Here he shares with us their journey, in what is my blogs first guest post.
Nothing more exciting than the knowledge that your first child is on the way, I still remember the feeling especially after obstacles that have been put in our way getting to this point. Those challenges won’t be forgot. So, when I knew I was going to be a Father I was like this is going to be a fairytale full of joy and amazement and it was.
A year and a bit ago Roman aka Rara arrived into this world which was earlier than expected, three weeks earlier and he has continued to do everything on an early clock waking up. So, after all the excitement and the fairy-tale birth, we came up against feeding challenges which landed Roman in NICU, basically this when ‘sh*t hits the fan’. Myself and his mum were struggling to feed him which wasn’t fun and he wasn’t gaining weight. The Nurses were confounded as to what was going on, so day 5 and a strong-willed Nurse basically said ‘I am good at feeding babies this is not right, I am getting him referred’.
All I can say is fast forward to one day after the nurse’s comments and we discover he was born with Cleft Palate which isn’t visual from the outside unlike a Cleft Lip. But this was found because of the Nurses strong will and she insisted he was checked out by a consultant who noticed it when he was screaming for milk. Roman didn’t do anything by the book because he was such a quiet baby for the first few days that we never even had to consider his mouth…even the Nurses didn’t find this in the immediate days after his birth.

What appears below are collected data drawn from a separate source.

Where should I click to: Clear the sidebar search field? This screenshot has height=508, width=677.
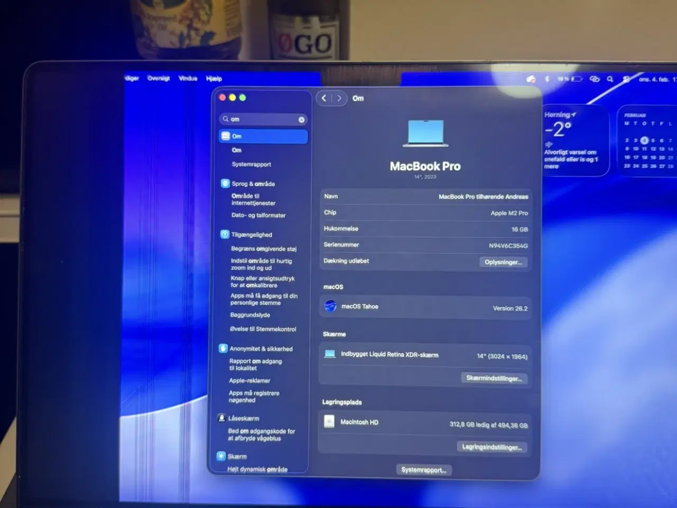(x=301, y=119)
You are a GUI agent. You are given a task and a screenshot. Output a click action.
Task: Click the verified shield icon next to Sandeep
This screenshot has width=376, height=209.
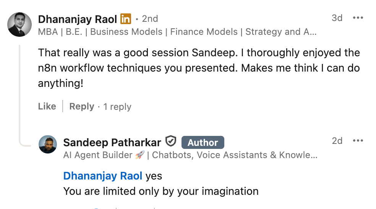point(171,141)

Having a baby with a Cleft Palate has created a variety of issues and obstacles still ongoing even though he had an operation on Valentines day to successfully correct it. It’s times like this that I’ve questioned how vain society is and whether I would have so many photos/selfies with him if he had a cleft lip but he’s beautiful inside and I bloody would because everything we go through makes us who we are. In short, vanity is overrated and it took his birth to teach me that.
He will still need help with things that I certainly considered normal such as speech and language but we are getting there. He can eat loads and make lots of noise which is a blessing. But the road is long and the journey hard. It certainly isn’t the easiest thing to eloquently put in words but before his birth in January, I didn’t even know what terms were offensive for Cleft lip people or even that there was a Cleft Lip and a Cleft Palate, so it has taught me so much. In the next year there will be a big charity event (Marathon I hear you say) that someone close to me will be preparing for next year…Romans mother his eternal protector and warrior.
Here are some Statistics taken from WWW.CLAPA.COM, Cleft Lip And Palate Association:
Around 15% of clefts are caused by syndromes, where one or more symptoms occur all together. If a syndrome is involved, the chances of passing on a cleft is all down to the heritability of the syndrome, which in some cases can be as high as 50%.
1/700 people will be born with a cleft lip and/or palate, though some statistics put it is closer to 1/600. This is around 0.14% of the population
Where there is no family history and the cleft was not caused by a syndrome or condition, the chances of having a child with a cleft is around 0.14%, or 1/700.
If neither parent has a cleft, but they have one child with a cleft, the chance of another child also having a cleft is 2-8%, and this goes up the more children with a cleft they have.
If someone else in the family (such as an uncle or aunt) also has a cleft, this goes up to 10-12 percent.